In middle-income countries the incentives for inaction can be strong. These incentives can be
political (the short-termism of politicians in a democratic system), technical (the concentration of
costs and the diffusion of reform benefits), or social (rent-seeking by elites). The result is policy
drift and sub-par economic performance. Countries can all too easily become trapped in such
states.
Our review of East Asian countries suggests reasons for optimism. Outward orientation, financial
deepening and a focus on technology and innovation are becoming policy norms. These have been
helped by a historical focus on infrastructure investments to connect East Asian economies to the
rest of the world. But there are also reasons to be pessimistic. The development of efficient cities,
of social safety nets, and of institutional reforms to establish the rule of law is mostly sub-par in
the region.
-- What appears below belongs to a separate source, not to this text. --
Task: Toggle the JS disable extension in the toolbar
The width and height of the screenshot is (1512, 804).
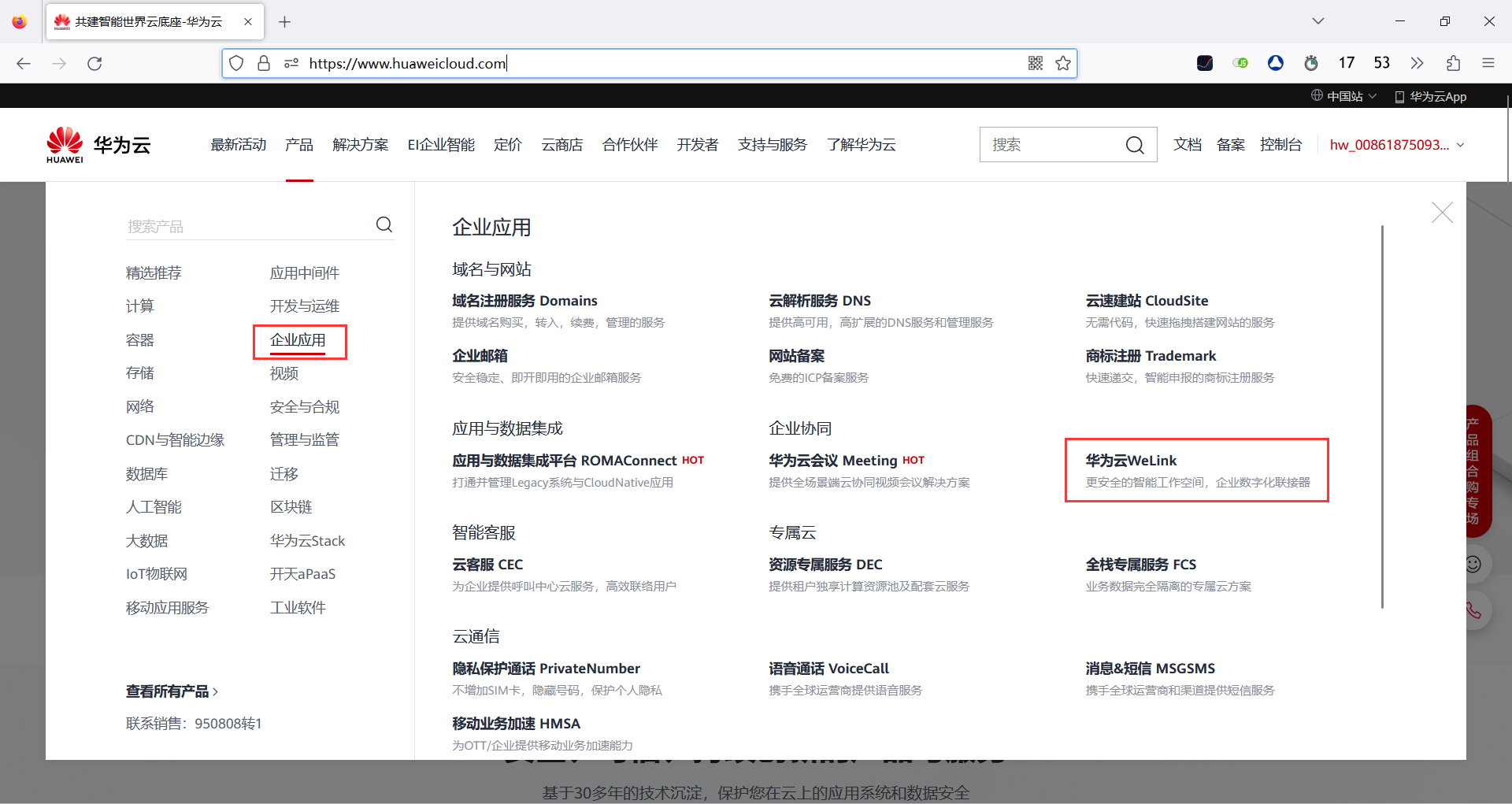Action: coord(1240,63)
Demography is now working against most economies. Entrepreneurship is weak (a
sign: bankruptcy is still stigmatized in the region). External commitments, now largely regional
rather than global, are only potentially effective in some areas, and even there they now carry a
risk of trade diversion, distortionary patents, and other inefficiencies. Asian governments seeking
to avoid a middle-income trap will need to look to their own domestic political and institutional
reform processes, however hard that may be, rather than relying on external commitments as much
as they could in the past.
As a final observation, we are somewhat disappointed that the economics profession has yet to
provide a reliable theory of growth to help policy makers in middle-income economies navigate
the transition from low to high income status. A crudely constructed hybrid of Solow-Swan and
Lucas-Romer models is not unhelpful, but it is a poor substitute for a well-constructed analytical
framework. Since close to three-quarters of the people in the world now live in middle-income
economies, a better growth framework to inform policy making is sorely needed.